(Task item) Please answer from the extract on the Brexit referendum below: which of the two reasons it gives for Leave's win does it call decisive?

(Extract)
####

Leave won the referendum for two key reasons: most Tory voters opted to quit the EU, offsetting the majority of Labour and minor party voters who opted to remain; and the leave campaign mobilised a reactionary element that does not usually vote - i.e. they got the bulk of the increased turnout. It was the latter that was decisive. The Conservative Party appears to believe it can tempt this element into the polling booth more often, essentially by making all future elections centre on Brexit. To this end, a hard Brexit (and a focus on immigration and "control") makes electoral sense. It also explains why the government is reluctant to articulate its strategy, as it boils down to deliberate self-harm. The obvious lesson to draw from this is that the Tories remain the party of power for whom conscience is a luxury and collateral damage is simply somebody else's problem, while Labour remains the party of dissent for whom a plurality of opinion is inevitable. Criticising Corbyn for this is as otiose as criticising May for being unprincipled.

####

(Given material)
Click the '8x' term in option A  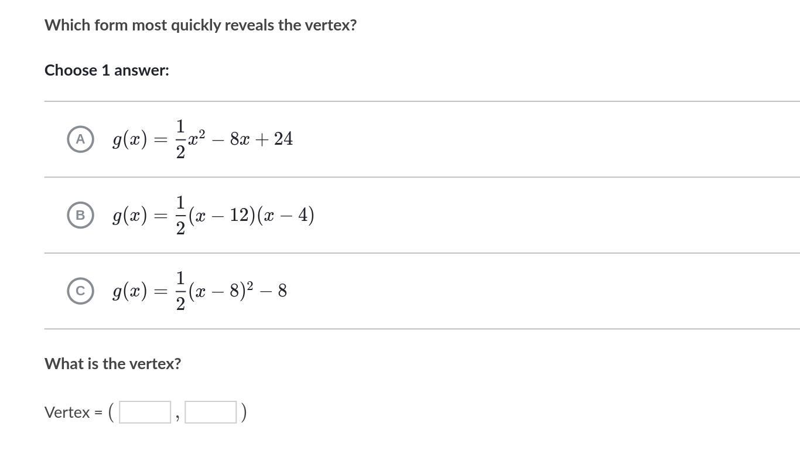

####

(Task response) The leave campaign's mobilization of a reactionary element that does not usually vote, which accounted for the bulk of the increased turnout.